The debate over what made it one of the most important modern buildings in the world is related to the fact that the building, designed for the Lloyds insurance company in the 1980's, is the London equivalent and ultra-modern version of the Centre Pompidou in Paris. Richard Rogers was a partner in the design of the Pompidou Center as well. This masterpiece of the high-tech style of architecture is followed through the in the Lloyds Building.
There are those who consider the building a masterpiece of high-tech architecture. Others criticize the building’s style saying it reminds one of an oil refinery befalling London.
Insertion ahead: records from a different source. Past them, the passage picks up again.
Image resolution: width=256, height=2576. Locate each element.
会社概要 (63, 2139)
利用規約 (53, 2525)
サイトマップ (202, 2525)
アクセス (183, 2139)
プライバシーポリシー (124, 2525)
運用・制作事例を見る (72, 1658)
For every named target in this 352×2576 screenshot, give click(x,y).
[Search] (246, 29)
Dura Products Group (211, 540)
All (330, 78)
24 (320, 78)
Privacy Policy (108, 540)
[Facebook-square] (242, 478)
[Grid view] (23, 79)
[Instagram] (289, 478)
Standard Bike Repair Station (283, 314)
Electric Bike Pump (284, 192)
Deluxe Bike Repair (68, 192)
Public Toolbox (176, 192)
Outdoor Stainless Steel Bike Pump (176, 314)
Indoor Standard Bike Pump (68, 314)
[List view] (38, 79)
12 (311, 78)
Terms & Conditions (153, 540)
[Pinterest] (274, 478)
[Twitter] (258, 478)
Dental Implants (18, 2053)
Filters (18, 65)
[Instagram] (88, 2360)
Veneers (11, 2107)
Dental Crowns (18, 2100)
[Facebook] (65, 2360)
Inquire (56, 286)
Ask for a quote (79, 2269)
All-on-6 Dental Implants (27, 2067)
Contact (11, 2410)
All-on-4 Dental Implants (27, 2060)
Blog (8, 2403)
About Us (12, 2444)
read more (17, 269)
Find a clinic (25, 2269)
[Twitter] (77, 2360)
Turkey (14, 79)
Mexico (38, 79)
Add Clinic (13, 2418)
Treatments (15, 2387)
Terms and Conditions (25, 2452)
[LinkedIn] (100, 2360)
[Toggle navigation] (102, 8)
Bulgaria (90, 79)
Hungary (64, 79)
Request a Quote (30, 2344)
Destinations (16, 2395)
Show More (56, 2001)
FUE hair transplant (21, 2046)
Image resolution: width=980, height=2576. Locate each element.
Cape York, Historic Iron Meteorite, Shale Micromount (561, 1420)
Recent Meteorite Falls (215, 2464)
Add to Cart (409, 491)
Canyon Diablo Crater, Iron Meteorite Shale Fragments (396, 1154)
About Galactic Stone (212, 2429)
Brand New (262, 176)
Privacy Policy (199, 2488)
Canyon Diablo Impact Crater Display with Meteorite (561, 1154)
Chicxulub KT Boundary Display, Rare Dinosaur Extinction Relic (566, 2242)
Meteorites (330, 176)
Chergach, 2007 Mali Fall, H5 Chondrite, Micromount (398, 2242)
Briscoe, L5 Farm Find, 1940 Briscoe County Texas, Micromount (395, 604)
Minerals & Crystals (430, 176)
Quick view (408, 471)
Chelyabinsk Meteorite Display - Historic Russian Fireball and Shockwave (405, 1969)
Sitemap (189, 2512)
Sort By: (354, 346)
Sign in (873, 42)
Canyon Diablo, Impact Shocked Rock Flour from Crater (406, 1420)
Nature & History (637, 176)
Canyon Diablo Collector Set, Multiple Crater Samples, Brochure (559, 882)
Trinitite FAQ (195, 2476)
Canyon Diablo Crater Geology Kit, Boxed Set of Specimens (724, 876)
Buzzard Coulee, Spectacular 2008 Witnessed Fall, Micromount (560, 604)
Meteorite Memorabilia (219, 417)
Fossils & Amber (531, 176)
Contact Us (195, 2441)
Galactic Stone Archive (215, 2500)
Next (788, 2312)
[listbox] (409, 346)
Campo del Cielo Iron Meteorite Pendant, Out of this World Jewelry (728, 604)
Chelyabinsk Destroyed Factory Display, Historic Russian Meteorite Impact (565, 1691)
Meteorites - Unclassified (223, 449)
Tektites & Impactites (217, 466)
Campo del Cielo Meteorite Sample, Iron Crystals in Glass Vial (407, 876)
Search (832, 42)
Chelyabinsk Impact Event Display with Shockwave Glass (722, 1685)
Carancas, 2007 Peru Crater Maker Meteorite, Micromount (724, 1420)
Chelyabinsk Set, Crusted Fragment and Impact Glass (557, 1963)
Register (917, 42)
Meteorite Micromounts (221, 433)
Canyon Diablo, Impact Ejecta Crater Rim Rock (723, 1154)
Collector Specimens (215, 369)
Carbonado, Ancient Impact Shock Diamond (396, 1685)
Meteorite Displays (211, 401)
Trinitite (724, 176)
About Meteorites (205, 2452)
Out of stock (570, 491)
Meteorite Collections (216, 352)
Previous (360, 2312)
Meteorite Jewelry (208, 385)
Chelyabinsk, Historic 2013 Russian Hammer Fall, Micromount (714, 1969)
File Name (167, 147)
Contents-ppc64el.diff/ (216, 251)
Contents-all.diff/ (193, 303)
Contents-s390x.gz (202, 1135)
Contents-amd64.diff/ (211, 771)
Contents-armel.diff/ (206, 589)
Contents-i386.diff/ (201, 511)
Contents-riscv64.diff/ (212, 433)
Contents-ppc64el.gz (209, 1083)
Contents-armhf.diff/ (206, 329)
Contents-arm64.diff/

The argument is that the architect forced his ideals and ideas of innovative design on the residents, and didn’t take their basic needs as tenants into account.
The supporters on the other hand, emphasize the advantage of removing the innards, enabling for a large, open interior space once the systems were removed.
Either way, the famous exterior staircases and its strikingly exposed design, despite their stunning visual effect, makes the Lloyds building a difficult and expensive building to maintain. It requires constant (and expensive) maintenance.
Despite its misgivings, this building is easily one of the most architecturally prominent in London. Before the construction of the Gherkin (the "cucumber" building) also located in London, Lloyds was the symbol of modern construction in the rich business district of London. It provoked debates on beauty and perverseness. One thing is certain; this building is not to be overlooked.